62 pages • 2 hours read
Sogyal Rinpoche’s The Tibetan Book of Living and Dying is a contemporary spiritual classic (sometimes falling within the New Age denomination) that bridges ancient Tibetan Buddhist wisdom with modern existential questions. This seminal work, originally published in 1992, builds on an already established tradition of Buddhism in the West.

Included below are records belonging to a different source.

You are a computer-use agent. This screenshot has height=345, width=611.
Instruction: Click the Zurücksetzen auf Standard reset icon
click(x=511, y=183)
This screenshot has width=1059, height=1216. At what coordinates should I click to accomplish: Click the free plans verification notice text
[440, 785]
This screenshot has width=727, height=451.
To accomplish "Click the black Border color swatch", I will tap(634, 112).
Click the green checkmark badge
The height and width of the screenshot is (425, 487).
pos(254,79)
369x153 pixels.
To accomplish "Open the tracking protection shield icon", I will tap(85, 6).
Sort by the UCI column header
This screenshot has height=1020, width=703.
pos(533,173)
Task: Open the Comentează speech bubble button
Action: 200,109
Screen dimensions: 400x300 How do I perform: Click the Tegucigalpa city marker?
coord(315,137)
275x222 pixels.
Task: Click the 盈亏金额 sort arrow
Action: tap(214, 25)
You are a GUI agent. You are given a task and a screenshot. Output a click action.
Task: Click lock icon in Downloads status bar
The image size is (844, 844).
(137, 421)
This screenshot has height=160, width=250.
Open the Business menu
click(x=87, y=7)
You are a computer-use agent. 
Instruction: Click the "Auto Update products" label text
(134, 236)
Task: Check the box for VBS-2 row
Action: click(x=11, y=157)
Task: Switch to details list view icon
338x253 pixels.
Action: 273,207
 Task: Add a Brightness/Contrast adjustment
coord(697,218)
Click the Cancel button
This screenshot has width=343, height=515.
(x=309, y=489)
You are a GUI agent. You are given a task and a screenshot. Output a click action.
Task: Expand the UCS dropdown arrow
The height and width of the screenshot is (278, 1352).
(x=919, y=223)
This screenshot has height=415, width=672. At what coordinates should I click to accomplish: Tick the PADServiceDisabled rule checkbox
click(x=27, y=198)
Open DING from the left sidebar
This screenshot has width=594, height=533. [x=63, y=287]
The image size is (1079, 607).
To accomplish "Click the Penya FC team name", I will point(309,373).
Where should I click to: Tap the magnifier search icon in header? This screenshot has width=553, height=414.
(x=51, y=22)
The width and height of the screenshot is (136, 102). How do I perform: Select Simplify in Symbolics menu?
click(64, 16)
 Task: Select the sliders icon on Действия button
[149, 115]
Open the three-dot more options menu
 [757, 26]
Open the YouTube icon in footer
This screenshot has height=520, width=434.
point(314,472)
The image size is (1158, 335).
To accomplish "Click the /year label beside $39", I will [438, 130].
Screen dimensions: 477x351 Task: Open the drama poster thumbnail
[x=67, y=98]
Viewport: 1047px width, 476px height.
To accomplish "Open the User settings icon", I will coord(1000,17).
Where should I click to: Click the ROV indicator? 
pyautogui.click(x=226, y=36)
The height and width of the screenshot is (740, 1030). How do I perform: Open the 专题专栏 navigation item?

Buddhism started arousing curiosity in the West in the mid-19th century, with prominent thinkers such as Arthur Schopenhauer and Sir Edwin Arnold, and in the 20th century, with Herman Hesse drawing inspiration from Buddhist texts. As Damien Keown notes in Buddhism: A Very Short Introduction, starting in the middle of the 20th century, a number of books accelerated the popularization of Buddhism in the West:
In the post-war years Jack Kerouac’s novels The Dharma Bums and On the Road were popular with the Beat generation and provided inspiration for the countercultures of subsequent decades. The eclectic thinker and philosopher Alan Watts wrote a number of books on Zen which attracted a popular readership, but perhaps more than any other single work Robert M. Persig’s Zen and the Art of Motorcycle Maintenance (1974)—although more concerned with Western philosophy than Zen—has ensured that this school of Buddhism is widely known in the West, at least by name (Keown, Damien.